**AIM A**
Return the listing verbatim, from its first line up to and including the line with "The image size is (1139, 798). [96, 270]".

4.0 RESCHEDULES AND CANCELLATIONS
4.1 Seller shall use commercially reasonable efforts to accommodate any
reschedule request, subject in each case to material availability,
available capacity and other factors impacting the manufacturing
process, and subject to the following guidelines:
(a) Orders scheduled for delivery within ninety (90) days are not
cancelable.
(b) Orders scheduled for delivery within 90 days are reschedulable using
the following time frames as a guideline:
o The first two months of the quarter are fixed with the
third month of the quarter Open to reschedules at 100%
into the next month, which upon the new quarter, the
buyer will receive said rescheduled quantity.
(c) Orders scheduled for delivery beyond ninety (90) days may be
rescheduled two times. Orders scheduled within 60-90 days may be
rescheduled once.
(d) Buyer will be responsible for all non-cancelable, non-returnable or
custom parts pursuant to Section 3.1.
4.2 Reschedules must be in the form of written changes to existing Purchase
Orders and shall be effective only upon written acceptance by Seller.
4.3 Either party may at any time request delivery of a Product on an earlier
date. Both parties shall use commercially reasonable efforts to
accommodate such requests. Acceptance of Products delivered in advance
in accordance with Buyer's request constitute Buyer's agreement to pay
the corresponding invoice as well as any incremental overtime or
material expediting charges incurred by Seller. Such incremental
charges, if any, must be approved in advance by Buyer.

**THE INPUT**
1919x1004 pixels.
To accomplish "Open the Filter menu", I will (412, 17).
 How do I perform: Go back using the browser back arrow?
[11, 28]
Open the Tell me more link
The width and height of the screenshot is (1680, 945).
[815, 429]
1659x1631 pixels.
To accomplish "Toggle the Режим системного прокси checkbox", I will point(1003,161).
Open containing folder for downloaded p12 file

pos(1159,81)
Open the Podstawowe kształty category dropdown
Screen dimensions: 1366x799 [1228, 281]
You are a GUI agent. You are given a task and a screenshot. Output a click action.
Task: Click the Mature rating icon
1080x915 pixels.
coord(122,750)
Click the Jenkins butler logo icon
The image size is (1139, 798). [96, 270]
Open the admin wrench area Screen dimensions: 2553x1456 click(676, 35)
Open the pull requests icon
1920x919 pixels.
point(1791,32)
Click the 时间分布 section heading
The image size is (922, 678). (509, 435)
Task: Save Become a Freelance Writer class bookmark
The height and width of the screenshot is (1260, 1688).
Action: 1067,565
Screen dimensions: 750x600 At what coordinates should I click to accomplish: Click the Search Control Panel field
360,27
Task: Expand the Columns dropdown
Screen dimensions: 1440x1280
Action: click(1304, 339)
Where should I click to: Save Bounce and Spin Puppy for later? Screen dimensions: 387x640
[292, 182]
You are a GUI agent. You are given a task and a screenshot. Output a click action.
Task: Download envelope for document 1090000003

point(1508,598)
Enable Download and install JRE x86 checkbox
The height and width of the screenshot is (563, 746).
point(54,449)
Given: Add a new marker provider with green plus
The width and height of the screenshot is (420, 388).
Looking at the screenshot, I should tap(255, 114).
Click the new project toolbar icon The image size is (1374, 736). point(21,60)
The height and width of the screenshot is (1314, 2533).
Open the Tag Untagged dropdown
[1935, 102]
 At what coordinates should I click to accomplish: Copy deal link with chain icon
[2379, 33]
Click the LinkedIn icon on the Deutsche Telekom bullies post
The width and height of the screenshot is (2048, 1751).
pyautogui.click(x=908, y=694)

**AIM B**
In the reschedules and cancellations clause, how many times may orders scheduled for delivery beyond ninety (90) days be rescheduled?

**EXPECTED ANSWER A**
1919x1004 pixels.
To accomplish "Open the Filter menu", I will (412, 17).
 How do I perform: Go back using the browser back arrow?
[11, 28]
Open the Tell me more link
The width and height of the screenshot is (1680, 945).
[815, 429]
1659x1631 pixels.
To accomplish "Toggle the Режим системного прокси checkbox", I will point(1003,161).
Open containing folder for downloaded p12 file

pos(1159,81)
Open the Podstawowe kształty category dropdown
Screen dimensions: 1366x799 [1228, 281]
You are a GUI agent. You are given a task and a screenshot. Output a click action.
Task: Click the Mature rating icon
1080x915 pixels.
coord(122,750)
Click the Jenkins butler logo icon
The image size is (1139, 798). [96, 270]

**EXPECTED ANSWER B**
Two times.